I’m seeing an issue with a OSPF External type 1 redistributed static route not being installed in the network’s routing tables since upgrading some point to point backhauls to Ubnt hardware. I’m in the process of migrating the network’s point to point links to use NBMA OSPF as with broadcast traffic the OSPF links were dropping periodically (once or twice a day) and causing the static route to not get routed. The OSPF session would die due to a lost packet or similar link level behavior and reinitialize within a few seconds.
When the issue occurs, this particular redistributed static route is the only route that doesn’t come up. The native OSPF networks and the other redistributed connected/static (about a half dozen from this router) do come up properly. The only difference between this route and the others is that it’s announced elsewhere on the network as well.
When OSPF drops and renegotiates the Mik1-Mik2 connection, all devices on the network list the affected redistributed network (10.0.0.0/26) as an external LSA with the correct originator (Mik1 in the diagram - 192.168.100.1). However, the network does not show up in any devices’ routing table.
The issue can be fixed by disabling and reenabling the affected static routes in the originating Mik1 router. This triggers a reannouncement and reflooding and once done the network has a route to the network again.
I’ve got a simplified network map below:
Mik1 - OSPF area 1
-----------------------------------------------------
| ether1 - 192.168.100.1 |
| 192.168.100.0/24 - Network |
| 10.0.0.0/26 via 192.168.100.1 - External type 1 |
| |
| ether2 - 172.16.0.1 |
| 172.16.0.0/29 - Network |
-----------------------------------------------------
| Mik1-ether2 <-> Mik2-ether2
Mik2 - OSPF area 1
-----------------------------------------------------
| ether1 - 192.168.101.1 |
| 192.168.101.0/24 - Network |
| |
| ether2 - 172.16.0.2 |
| 172.16.0.0/29 - Network |
| |
| ether3 - 172.16.0.9 |
| 172.16.0.8/29 - Network |
-----------------------------------------------------
| Mik2-ether3 <-> Mik3-ether2 - this is the link that was updated
Mik3 - OSPF area 1
-----------------------------------------------------
| ether1 - 192.168.102.1 |
| 192.168.102.0/24 - Network |
| |
| ether2 - 172.16.0.10 |
| 172.16.0.8/29 - Network |
-----------------------------------------------------
| Mik3-ether1 <-> Cisco1-FE0/0
Cisco1 - ABR - FE0/0 area 1, FE0/1 area 0
-----------------------------------------------------
| FE0/0 - 192.168.102.2 |
| 192.168.102.0/24 - Network |
| |
| FE0/1 - 172.16.0.17 |
| 172.16.0.16/29 - Network |
-----------------------------------------------------
| Cisco1-FE0/1 <-> Cisco2-FE0/0
Cisco2 - OSPF area 0
-----------------------------------------------------
| FE0/0 - 172.16.0.18 |
| 172.16.0.16/29 - Network |
| |
| Serial0/0 - 172.16.0.25 |
| 172.16.0.24/29 - Network |
| 10.0.0.0/26 via 172.16.0.26 - External type 2 |
-----------------------------------------------------
The intended behavior is to route 10.0.0.0/26 over one of two routes out of the network, preferring the route from Mik1 if available. The Type-1 external LSA announced by that router should have priority over the Type-2 external LSA announced by Cisco2 in all situations and as long as Mik1 sees 192.168.100.1 up it will announce the route. Cisco2 fails over and announces the route through itself in case of an outage at 192.168.100.1 or if there’re broken links between it and Mik1.

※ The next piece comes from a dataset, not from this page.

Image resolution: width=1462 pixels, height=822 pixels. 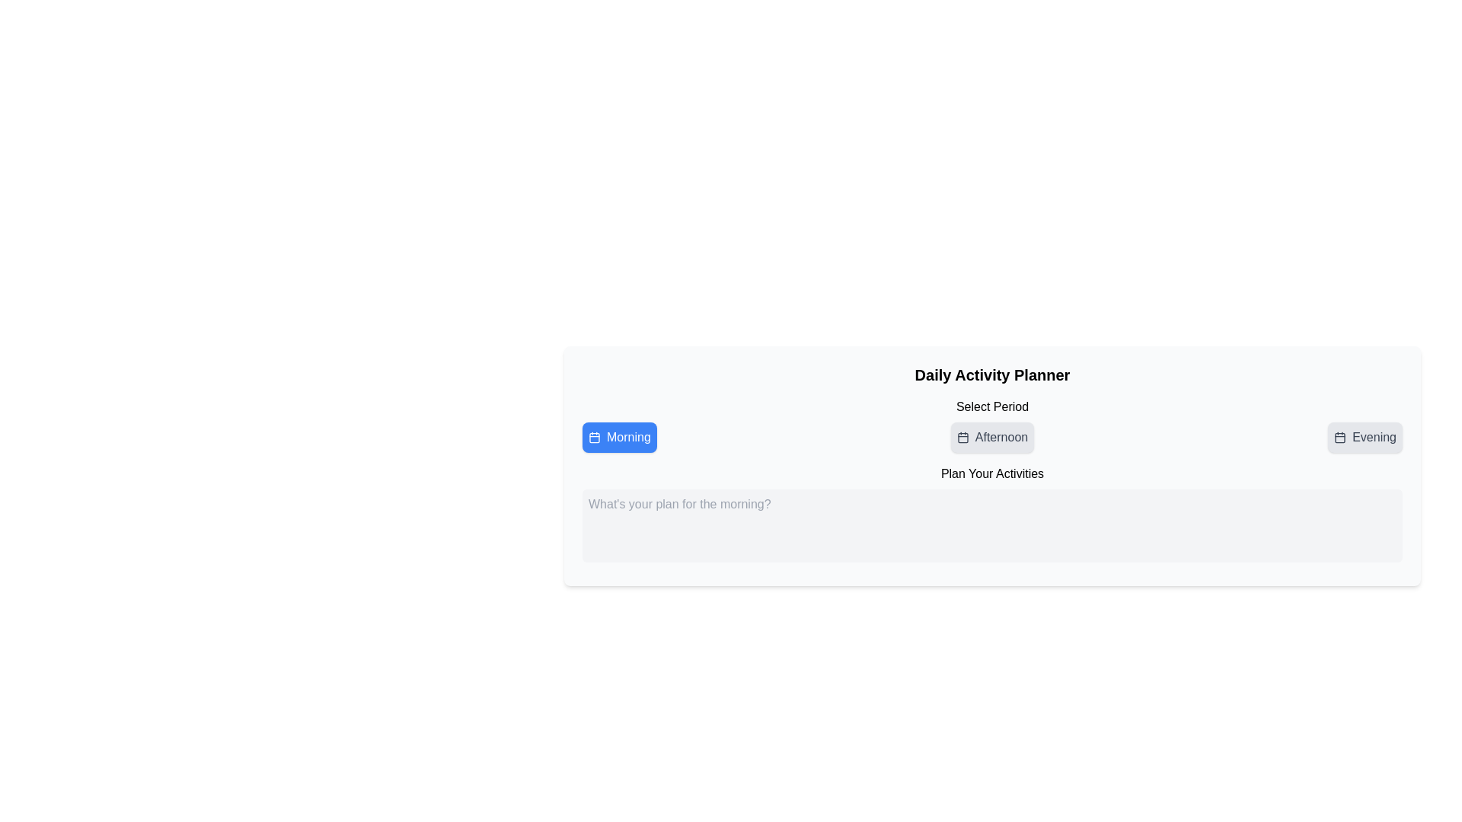 I want to click on the icon related to scheduling, which is centered within the button labeled 'Afternoon', located to the left of the text, so click(x=962, y=437).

I’ve tried dumping the debug for ospf while this happens to a text file so I can audit what’s going on but it’s not complete – keeps getting filled with x messages dropped lines. It appears, however, that the routes are being flooded from both Mik1 and Cisco2 simultaneously and the result is that nothing gets routed. I see the networks from Mik1 get installed to the main routing table, then an announcement from cisco2 is seen, the network gets retransmitted with that as the originator, then that LSA is deleted.

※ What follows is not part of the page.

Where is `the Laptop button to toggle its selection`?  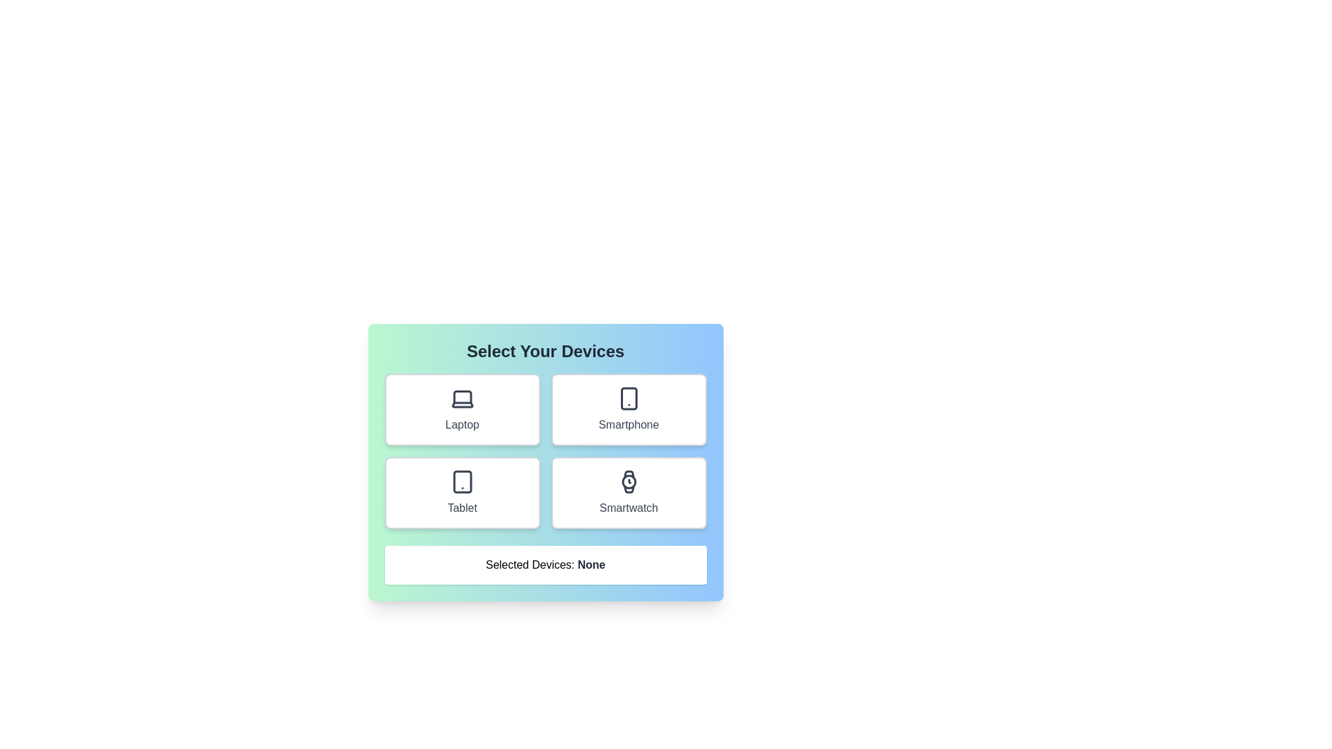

However, I’m not convinced that going unicast OSPF will resolve the issue; as I did see it crop up while the links were cycling while implementing NBMA. It may help with the random losses as I expect the OSPF session to drop less now, but it’s potentially not the root cause. Has anyone seen behavior like this before? Do Mikrotiks have any diagnostic tools available to show why a network is not being routed even though it’s showing up as a LSA?